INSTRUCTIONS TO FOLLOW:
Starting at the line that contains "You are a computer-use agent. 643x473 pixels." and stopping after the line that contains "The width and height of the screenshot is (1168, 613).", reproduce those lines with "Cancel" swapped for "Close" and everything else unchanged.

Data on locating visible targets:
○ ○ ○ ○ ○
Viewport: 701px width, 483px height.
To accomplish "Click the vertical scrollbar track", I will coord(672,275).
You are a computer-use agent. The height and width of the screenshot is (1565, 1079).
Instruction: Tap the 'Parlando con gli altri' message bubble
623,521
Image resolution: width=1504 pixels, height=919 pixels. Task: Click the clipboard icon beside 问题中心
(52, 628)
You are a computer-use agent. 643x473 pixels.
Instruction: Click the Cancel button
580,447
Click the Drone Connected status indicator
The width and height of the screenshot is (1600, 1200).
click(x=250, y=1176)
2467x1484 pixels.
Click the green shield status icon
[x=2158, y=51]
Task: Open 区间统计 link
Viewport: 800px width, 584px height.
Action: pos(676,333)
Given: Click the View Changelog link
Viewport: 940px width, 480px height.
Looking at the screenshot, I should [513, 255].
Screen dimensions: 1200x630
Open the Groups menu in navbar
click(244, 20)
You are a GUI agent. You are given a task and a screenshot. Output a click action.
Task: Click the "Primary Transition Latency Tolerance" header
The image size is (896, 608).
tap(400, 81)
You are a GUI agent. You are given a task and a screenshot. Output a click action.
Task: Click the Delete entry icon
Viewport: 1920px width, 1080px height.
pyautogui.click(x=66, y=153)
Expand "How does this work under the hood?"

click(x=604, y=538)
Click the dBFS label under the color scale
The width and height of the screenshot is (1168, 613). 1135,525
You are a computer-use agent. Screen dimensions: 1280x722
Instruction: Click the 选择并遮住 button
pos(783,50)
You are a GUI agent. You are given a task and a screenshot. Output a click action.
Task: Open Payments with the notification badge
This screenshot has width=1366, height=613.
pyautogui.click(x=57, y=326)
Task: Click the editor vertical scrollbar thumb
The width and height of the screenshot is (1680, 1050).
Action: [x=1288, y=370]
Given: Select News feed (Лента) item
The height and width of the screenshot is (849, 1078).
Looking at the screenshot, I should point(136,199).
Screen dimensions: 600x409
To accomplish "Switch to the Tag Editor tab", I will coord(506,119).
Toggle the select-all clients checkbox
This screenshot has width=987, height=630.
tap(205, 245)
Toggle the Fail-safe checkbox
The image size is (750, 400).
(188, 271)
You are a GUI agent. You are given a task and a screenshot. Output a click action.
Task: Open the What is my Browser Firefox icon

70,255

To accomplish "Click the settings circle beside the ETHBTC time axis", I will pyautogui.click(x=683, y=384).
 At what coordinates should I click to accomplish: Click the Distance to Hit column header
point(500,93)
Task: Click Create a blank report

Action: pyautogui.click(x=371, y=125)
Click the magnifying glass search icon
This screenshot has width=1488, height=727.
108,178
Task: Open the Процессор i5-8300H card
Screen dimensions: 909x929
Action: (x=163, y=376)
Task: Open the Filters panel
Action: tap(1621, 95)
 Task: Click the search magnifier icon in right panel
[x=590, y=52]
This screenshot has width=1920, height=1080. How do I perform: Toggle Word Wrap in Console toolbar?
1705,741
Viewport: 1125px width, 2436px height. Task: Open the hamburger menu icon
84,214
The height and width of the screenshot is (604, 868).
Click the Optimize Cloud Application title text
○ ○ ○ ○ ○
CORRECT ANSWER:
You are a computer-use agent. 643x473 pixels.
Instruction: Click the Close button
580,447
Click the Drone Connected status indicator
The width and height of the screenshot is (1600, 1200).
click(x=250, y=1176)
2467x1484 pixels.
Click the green shield status icon
[x=2158, y=51]
Task: Open 区间统计 link
Viewport: 800px width, 584px height.
Action: pos(676,333)
Given: Click the View Changelog link
Viewport: 940px width, 480px height.
Looking at the screenshot, I should [513, 255].
Screen dimensions: 1200x630
Open the Groups menu in navbar
click(244, 20)
You are a GUI agent. You are given a task and a screenshot. Output a click action.
Task: Click the "Primary Transition Latency Tolerance" header
The image size is (896, 608).
tap(400, 81)
You are a GUI agent. You are given a task and a screenshot. Output a click action.
Task: Click the Delete entry icon
Viewport: 1920px width, 1080px height.
pyautogui.click(x=66, y=153)
Expand "How does this work under the hood?"

click(x=604, y=538)
Click the dBFS label under the color scale
The width and height of the screenshot is (1168, 613). 1135,525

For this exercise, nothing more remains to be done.